Quote:
Originally Posted by happynottsgirl
This is the best advice here by far. Anyone under your circumstances is bound to feel down, no need to rush to get some antidepressants for that. It is merely your smart, correctly-functioning brain telling you that you need to change the situation ASAP.
You know what drug you need? EMPOWERMENT
Do like mnemosyne said and get out of that sad situation and empower yourself. Find a place with public transportation and realistic job outlook.
After you have overcome the situation and are empowered, you will feel sorry for your mother.
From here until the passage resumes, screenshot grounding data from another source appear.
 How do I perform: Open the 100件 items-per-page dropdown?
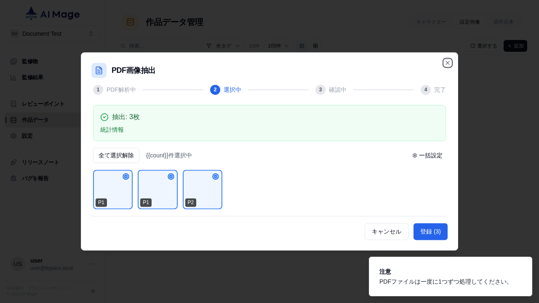[278, 46]
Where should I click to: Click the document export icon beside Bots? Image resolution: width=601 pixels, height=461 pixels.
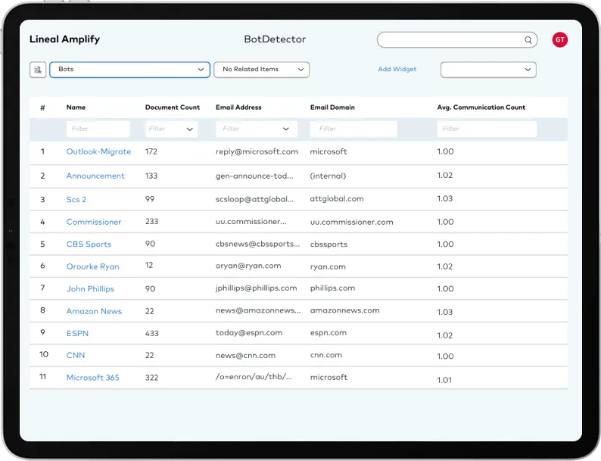[38, 70]
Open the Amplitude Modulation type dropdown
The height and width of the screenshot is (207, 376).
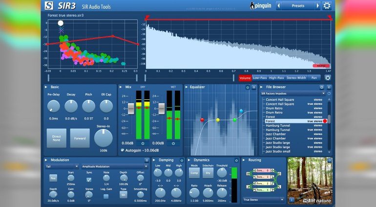pyautogui.click(x=113, y=166)
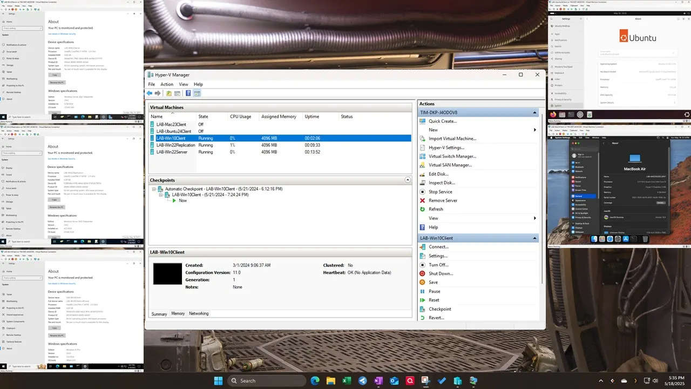691x389 pixels.
Task: Click Shut Down for LAB-Win10Client
Action: click(441, 273)
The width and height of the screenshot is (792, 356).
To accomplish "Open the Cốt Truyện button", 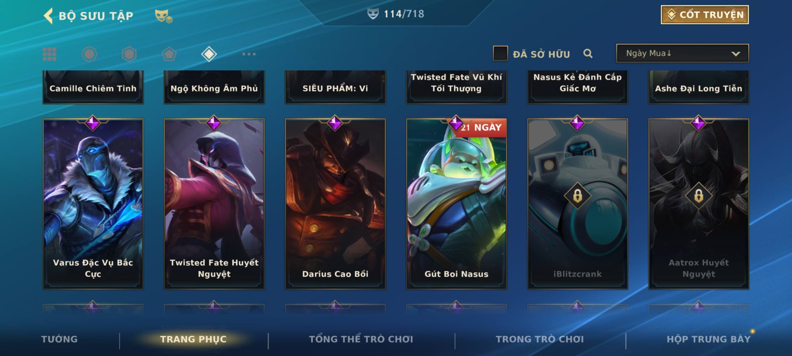I will (705, 15).
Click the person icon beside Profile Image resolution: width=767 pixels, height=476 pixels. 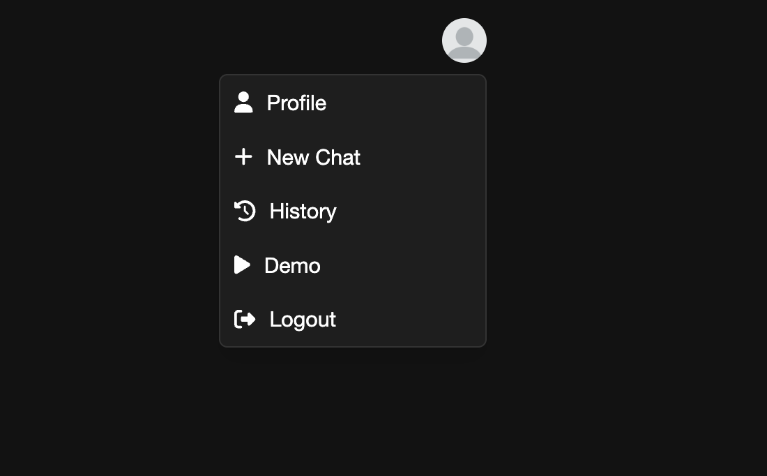click(243, 103)
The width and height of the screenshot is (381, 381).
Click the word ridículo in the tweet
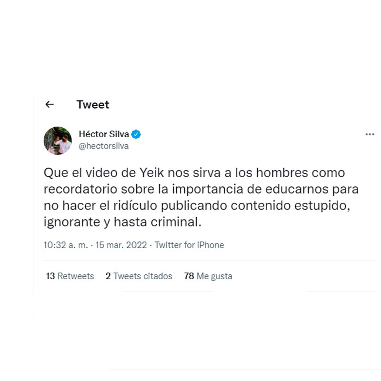[x=135, y=206]
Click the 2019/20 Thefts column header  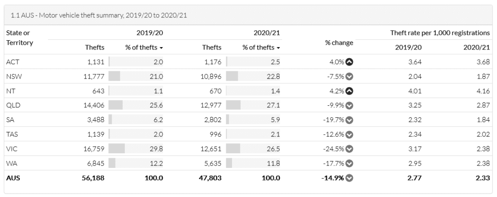pyautogui.click(x=95, y=48)
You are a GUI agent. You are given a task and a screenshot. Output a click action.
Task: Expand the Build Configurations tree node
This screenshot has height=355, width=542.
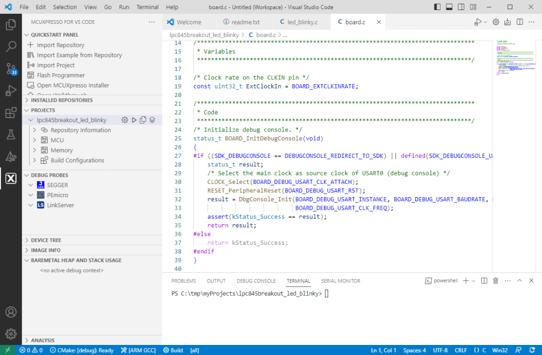pos(77,161)
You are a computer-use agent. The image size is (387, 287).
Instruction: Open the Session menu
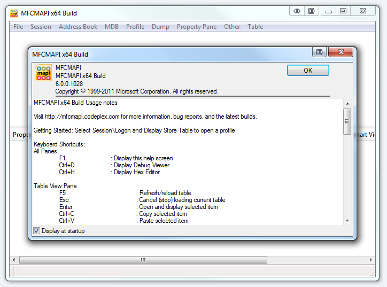41,27
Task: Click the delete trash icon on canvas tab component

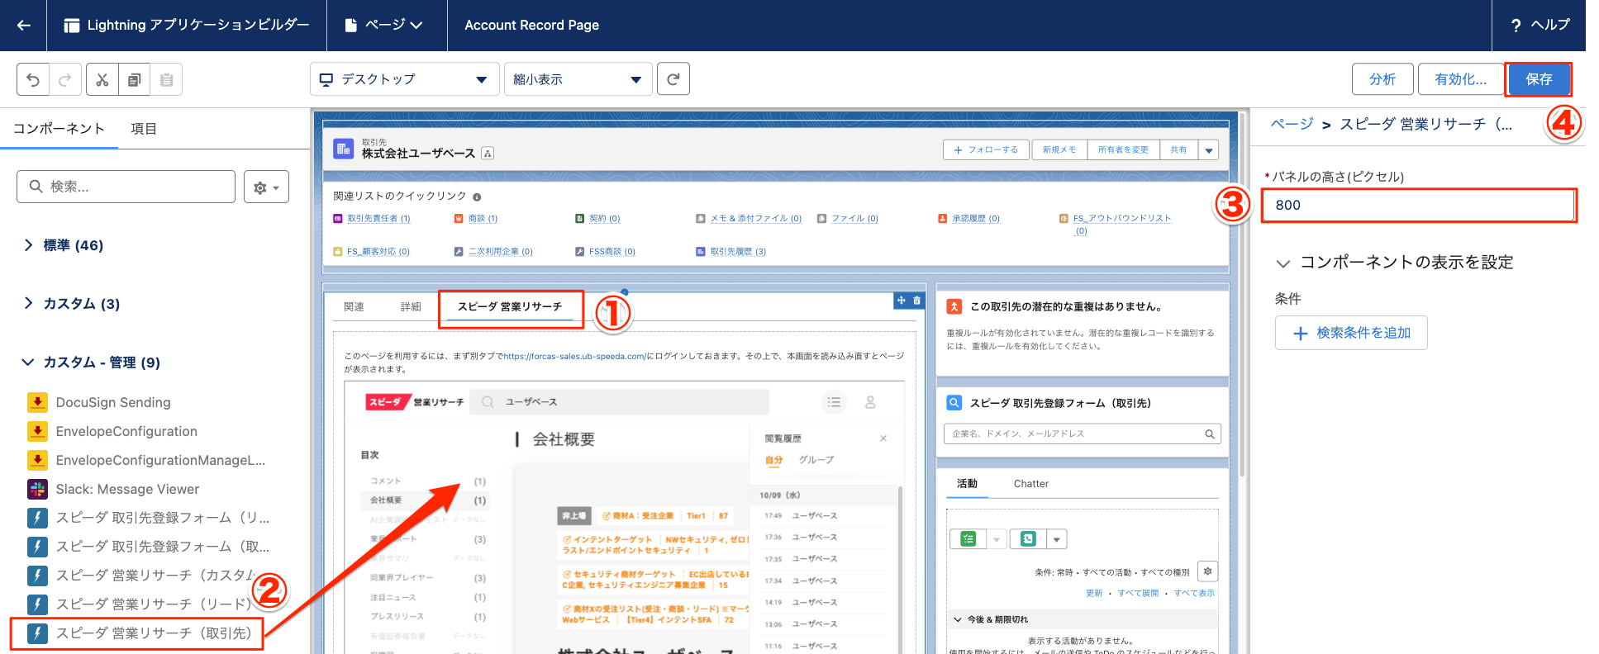Action: point(916,301)
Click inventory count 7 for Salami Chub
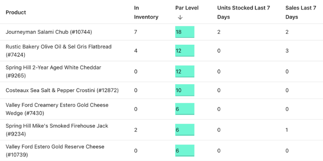 click(x=136, y=32)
I totally agree with this and everything mnemosyne said. You need to empower yourself. Thinking about antidepressants should be your last resort, not your first. And I can completely empathize with your situation. I grew up in Hawaii, which isn't considered rural, but what a lot of people don't realize is that it's an island, separated from everything, and the majority of locals (my family included) live in poverty. I left home when I was 18, but being on an island, you can't really go far, and I ended up moving in with my boyfriend into this Section 8 squalor of an apartment. It was filthy, riddled with mold and cockroaches, and smelled. I couldn't drive, either, and I was diagnosed with anxiety when I was a child--I couldn't stand the sound of car engines. I had to walk or take the bus to my minimum wage job. It sucked. My whole life sucked. I was depressed all the time. I seriously thought that that was just my lot in life. My entire family was poor, no one did anything with their lives, and I'd just be another one. No money, no education, no independence.... I can't tell you what triggered my epiphany, but I had one when I was 20---I didn't wanna be a burden anymore. I went from being a burden to my mom to a burden to my boyfriend. I completely depended on them for everything. And I knew the only way I'd get out of my rut and change my life was if I left everything. I had to completely remove myself from the situation. I left Hawaii, and my entire family (boyfriend included) for the first time in my life, and I never looked back. I'm now completely independent, I'm in complete control of my own life, and my relationship with my mother is 100X better than it ever was. You need to remove yourself from your situation. As long as you stay there and cling to your comfort zone, you'll never change. mnemosyne gave you valuable advice. It's so easy to be scared and to make excuses not to change, but I think if you took the plunge and did it, you'd see a total change in your outlook and mindset. Or you could be like my sister who stayed and was too scared to leave home.... 37 years old, unemployed on welfare, living with the parents, and still hating life. Goodluck!!!